Anticlimax to Revolt*

Congress sent to the President yesterday the very first bill of the session, all embossed and ready for his signature. It was the much-wrangled-over bill making an appropriation to keep WPA going for awhile, and it contained these features:

A cut of $150,000,000 in the sum recommended by the President, with instructions to WPA not to reduce its rolls at more than a minimum rate and an invitation to the President to come back for more if he should need it.

A denial of relief to aliens.

A provision making it felonious for any person to solicit campaign contributions from relief workers, deprive or threaten to deprive workers of relief because of their politics, or for relief officials to attempt to influence elections.

A reversal of the Executive order blanketing administrative employees under civil service.

The bill did NOT contain any limitation on the differential in WPA wages as between sections of the country.

Hence, what the bill actually accomplishes is:

Precious little economy, if any.

The elimination of politics in relief except for Congressional patronage.

The enunciation of a new policy of distinguishing between citizens and non-citizens, no matter how unquestionable the legal status of the latter.

The continuation of a wage differential in relief, 100 per cent in the most extreme case, in direct contradiction to the policy of no-differential as expressed in the Wage & Hour Act.

Alphabetical Labyrinth*

Get out your compass and handy code book and follow this, if you can.

Under American Federation of Labor sponsorship, a new textile union restricted to the South has been formed. Its name is, Southern Cotton Textile Federation, and of course its chief talking point is that it will be wholly Southern in membership and management.

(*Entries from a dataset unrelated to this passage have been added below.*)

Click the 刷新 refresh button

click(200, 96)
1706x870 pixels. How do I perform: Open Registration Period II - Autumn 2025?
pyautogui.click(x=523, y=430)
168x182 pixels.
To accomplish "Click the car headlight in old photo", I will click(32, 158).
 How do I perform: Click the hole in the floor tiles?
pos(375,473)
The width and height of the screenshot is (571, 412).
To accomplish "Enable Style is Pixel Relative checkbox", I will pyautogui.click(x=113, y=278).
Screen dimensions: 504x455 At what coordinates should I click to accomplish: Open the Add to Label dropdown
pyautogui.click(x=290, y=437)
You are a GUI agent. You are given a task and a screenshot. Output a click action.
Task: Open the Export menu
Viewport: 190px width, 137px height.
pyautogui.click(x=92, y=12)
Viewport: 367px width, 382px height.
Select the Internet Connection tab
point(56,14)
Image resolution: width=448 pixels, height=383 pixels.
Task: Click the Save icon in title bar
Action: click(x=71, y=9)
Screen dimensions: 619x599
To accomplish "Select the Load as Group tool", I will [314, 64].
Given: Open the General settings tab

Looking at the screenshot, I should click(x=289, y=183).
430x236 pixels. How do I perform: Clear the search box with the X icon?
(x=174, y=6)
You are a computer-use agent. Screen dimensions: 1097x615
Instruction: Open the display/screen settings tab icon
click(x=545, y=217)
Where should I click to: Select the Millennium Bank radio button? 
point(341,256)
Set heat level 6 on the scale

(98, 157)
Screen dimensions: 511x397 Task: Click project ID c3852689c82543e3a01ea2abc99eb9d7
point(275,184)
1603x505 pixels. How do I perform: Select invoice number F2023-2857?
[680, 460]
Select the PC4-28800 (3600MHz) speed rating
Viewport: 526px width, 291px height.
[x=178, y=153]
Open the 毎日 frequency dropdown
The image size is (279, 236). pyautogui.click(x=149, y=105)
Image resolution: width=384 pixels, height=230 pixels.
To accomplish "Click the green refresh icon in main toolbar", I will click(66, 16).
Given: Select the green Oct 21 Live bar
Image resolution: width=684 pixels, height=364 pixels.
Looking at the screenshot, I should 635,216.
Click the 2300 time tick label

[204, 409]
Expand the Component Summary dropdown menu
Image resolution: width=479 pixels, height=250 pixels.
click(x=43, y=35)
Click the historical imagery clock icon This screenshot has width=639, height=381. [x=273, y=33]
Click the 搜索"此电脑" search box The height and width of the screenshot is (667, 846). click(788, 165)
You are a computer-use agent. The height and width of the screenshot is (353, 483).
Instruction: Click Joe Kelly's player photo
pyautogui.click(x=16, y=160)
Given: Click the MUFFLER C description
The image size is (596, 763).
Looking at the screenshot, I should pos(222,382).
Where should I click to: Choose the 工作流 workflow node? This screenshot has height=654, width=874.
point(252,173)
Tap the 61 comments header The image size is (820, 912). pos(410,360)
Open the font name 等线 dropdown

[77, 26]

The old United Textile Workers which Francis Gorman led out of AFL into CIO, and now is trying to lead back into AFL again, was suspended by the AFL and has not yet been reinstated. (But there are UTW locals in the South, with treasuries, officers, constitutions and all the usual appurtenances.)

The new Southern union has elected its own officers, all Southerners and good AFL members, and also has designated representatives to sit on UTW's executive board along with New England's representatives, all headed up my Francis Gorman.

So that what we have is an AFL union--two unions, in fact--as operating units of a holding company run by UTW, which is to say by Francis Gorman, which is to say further by one who is not yet in good and regular standing with AFL. Verily, it's a wise union man who knows these days where to pay his dues.